Rape Epidemic in US Middle Schools

Daily Stormer
April 8, 2014

The New America: Middle School Rape Epidemic
The New America: Middle School Rape Epidemic
A new study has shown that a serious amount of sexual assault takes place in American middle schools – inside of the classroom.

Good job killing Hitler, America. Take a victory lap.

PressTV:

The study, conducted by researchers at the University of Illinois at Urbana-Champaign, found that 27 percent of surveyed girls and 25 percent of surveyed boys reported facing a form of sexual violence on middle school grounds in the past year. Most often, the sexual violence took place in school hallways or classrooms.

The study, which was conducted in the spring of 2008, surveyed 1,391 students from Midwestern middle schools in grades 5 through 8. Approximately half of the survey participants were female, 59 percent were African-American, and 41 percent were Caucasian. The researchers define sexual violence as “any act of a sexual nature that is accomplished toward another without his/her consent.”

The most common forms of sexual violence reported were physical sexual violence, rumor spreading, verbal sexual violence and homophobic sexual violence. However, in open-ended questions about the sexual violence, students were sometimes dismissive of the harassment, saying that the perpetrator was “joking” and that the incident was “not that bad or serious.”

The study concludes that issues surrounding sexual violence need to be addressed during early adolescence, before high school.

“We need to talk about homophobic language, educate boys and girls about sexual harassment in schools … and follow up on incidents and make sure teachers intervene when they see it,” Dr. Dorothy Espelage, co-author of the study and professor of educational psychology at the University of Illinois, told The Huffington Post. “It’s a precursor to teen dating violence.”
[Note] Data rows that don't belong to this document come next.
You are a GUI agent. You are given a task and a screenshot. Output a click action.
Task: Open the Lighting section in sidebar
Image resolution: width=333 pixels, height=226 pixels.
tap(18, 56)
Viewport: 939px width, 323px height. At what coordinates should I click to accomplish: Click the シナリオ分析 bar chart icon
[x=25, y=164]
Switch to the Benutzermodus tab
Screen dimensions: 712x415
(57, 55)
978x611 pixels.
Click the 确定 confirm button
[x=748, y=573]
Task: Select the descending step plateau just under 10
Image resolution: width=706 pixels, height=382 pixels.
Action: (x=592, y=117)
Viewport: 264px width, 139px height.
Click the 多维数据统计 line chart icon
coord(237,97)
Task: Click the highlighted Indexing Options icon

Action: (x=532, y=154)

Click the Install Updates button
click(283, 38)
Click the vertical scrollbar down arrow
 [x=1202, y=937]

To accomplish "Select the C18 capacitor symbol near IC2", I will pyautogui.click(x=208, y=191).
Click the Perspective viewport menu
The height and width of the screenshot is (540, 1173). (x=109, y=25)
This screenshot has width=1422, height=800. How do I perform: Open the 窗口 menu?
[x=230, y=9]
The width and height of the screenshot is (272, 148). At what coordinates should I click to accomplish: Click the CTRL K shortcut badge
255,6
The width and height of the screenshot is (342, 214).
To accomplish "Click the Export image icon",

For Espelage, the most surprising finding was the frequency of sexual violence taking place in classrooms. However, those findings build on the results of a previous study conducted by the same researchers, which found that although teachers are trained on how to deal with school bullying, they are less educated on the issue of student-on-student sexual harassment.

“Early adolescents are extremely dismissive of [sexual violence] because no one has taught them what it is,” Espelage said. “Teachers have this dismissive attitude themselves.”

Let’s see the race statistics for these numbers.